Since no writings from Pythagoras or his followers have survived, we can only speculate how he discovered that the earth is spherical. He might have concluded this based on conceptualizing the cause of eclipses. The discovery of the cause of eclipses is attributed to Anaxagoras (500-428 B.C.), who hypothesized that the Sun was a red hot stone, and the Moon made of earth, for which he was accused of impiety by those who considered the heavenly bodies gods themselves. He recognized that the source of the Moon's light is the reflection of sunlight. He is credited with discovering that an eclipse of the Moon is caused by the Earth blocking the Sun's light from shining on the Moon, and that an eclipse of the Sun is caused by the Moon blocking the Sun's light from reaching the Earth.Eclipses of the Moon give evidence that the Earth is spherical. The shadow that the Earth makes on the Moon during an eclipse is always circular, regardless of the direction from which the sun is shining.

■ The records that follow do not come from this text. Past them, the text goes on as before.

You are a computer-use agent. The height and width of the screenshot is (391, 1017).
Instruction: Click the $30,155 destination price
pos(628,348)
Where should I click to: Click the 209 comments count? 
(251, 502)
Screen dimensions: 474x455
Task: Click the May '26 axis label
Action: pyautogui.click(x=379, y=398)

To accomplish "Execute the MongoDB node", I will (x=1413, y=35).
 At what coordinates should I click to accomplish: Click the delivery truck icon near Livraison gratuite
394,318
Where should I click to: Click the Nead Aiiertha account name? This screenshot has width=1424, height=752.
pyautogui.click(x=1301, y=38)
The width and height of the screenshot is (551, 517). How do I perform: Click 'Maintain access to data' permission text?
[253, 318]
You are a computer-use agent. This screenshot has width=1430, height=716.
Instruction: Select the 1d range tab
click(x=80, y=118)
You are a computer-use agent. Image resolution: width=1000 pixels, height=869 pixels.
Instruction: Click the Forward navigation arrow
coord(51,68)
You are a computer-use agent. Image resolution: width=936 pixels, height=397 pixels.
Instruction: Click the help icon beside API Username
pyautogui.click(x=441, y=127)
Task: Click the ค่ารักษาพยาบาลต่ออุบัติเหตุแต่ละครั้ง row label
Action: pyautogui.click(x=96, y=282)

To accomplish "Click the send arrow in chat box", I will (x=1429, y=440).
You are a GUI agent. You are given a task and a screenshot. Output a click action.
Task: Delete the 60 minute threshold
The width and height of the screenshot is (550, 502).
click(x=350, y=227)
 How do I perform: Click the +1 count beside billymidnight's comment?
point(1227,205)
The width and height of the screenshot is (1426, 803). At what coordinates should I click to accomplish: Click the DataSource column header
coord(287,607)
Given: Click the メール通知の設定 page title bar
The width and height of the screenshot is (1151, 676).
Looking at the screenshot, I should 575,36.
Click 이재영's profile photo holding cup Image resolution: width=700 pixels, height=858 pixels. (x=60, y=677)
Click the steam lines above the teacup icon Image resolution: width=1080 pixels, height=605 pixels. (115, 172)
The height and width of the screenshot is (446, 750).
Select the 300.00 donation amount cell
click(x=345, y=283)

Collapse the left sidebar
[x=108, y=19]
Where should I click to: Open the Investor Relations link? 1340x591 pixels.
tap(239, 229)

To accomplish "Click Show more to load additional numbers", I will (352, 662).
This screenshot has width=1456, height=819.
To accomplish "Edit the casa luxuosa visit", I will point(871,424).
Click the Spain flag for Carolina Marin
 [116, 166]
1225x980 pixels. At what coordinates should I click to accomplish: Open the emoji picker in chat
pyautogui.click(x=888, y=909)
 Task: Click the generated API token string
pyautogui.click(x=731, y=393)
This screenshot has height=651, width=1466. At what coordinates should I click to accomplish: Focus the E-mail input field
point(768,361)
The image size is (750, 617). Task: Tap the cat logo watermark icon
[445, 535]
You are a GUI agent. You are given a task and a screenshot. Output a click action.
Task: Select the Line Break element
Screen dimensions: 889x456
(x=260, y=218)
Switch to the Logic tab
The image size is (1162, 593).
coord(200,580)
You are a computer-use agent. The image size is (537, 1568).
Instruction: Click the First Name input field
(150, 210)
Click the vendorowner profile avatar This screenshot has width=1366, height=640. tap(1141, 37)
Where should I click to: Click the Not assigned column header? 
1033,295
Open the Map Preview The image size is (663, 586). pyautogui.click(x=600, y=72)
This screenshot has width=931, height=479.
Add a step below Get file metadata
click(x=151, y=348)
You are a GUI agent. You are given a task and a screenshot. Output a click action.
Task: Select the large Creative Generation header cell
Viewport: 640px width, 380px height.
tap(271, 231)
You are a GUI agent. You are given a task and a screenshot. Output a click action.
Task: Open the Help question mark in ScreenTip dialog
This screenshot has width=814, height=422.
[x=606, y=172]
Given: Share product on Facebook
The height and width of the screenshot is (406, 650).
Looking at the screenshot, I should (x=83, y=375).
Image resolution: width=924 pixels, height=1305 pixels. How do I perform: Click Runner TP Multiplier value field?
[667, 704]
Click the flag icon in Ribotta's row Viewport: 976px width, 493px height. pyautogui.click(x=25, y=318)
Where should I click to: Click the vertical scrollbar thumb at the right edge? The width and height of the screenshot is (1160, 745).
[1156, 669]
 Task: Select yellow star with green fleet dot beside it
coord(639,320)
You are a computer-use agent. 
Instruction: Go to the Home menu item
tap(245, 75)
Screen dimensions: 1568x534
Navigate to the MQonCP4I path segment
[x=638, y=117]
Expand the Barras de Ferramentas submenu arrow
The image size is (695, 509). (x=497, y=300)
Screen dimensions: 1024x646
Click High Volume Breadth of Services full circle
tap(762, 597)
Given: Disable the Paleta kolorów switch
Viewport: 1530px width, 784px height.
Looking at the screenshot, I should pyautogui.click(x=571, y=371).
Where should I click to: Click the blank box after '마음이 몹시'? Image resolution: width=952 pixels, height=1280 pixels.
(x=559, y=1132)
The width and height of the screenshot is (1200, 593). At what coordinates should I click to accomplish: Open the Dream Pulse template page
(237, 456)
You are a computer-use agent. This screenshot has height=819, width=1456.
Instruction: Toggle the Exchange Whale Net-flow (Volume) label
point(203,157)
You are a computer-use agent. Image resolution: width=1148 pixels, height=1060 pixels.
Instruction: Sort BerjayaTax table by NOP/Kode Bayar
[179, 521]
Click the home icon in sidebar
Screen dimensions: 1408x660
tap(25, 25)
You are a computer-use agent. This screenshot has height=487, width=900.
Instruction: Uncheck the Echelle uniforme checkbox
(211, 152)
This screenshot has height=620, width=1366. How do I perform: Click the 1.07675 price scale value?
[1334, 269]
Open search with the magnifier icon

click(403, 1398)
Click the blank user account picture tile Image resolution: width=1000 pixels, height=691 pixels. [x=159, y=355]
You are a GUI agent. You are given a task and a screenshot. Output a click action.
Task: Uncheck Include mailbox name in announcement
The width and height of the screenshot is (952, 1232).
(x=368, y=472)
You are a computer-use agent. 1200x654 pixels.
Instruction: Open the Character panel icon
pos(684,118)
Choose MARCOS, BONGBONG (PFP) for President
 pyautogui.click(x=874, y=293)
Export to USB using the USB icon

This could only be true if the Earth were a sphere, as the geometry that the Greeks were then developing showed.Pythagoras may have discovered that the Earth is spherical by conceptualizing the idea of curvature that enabled the great Eratosthenes, some 300 years later, to design his famous experiment to measure the circumference of the Earth. Finally, Pythagoras could have concluded that this must be true, because he recognized that the Universe is ordered by geometry and he thought that "the sphere is the most beautiful of solid figures."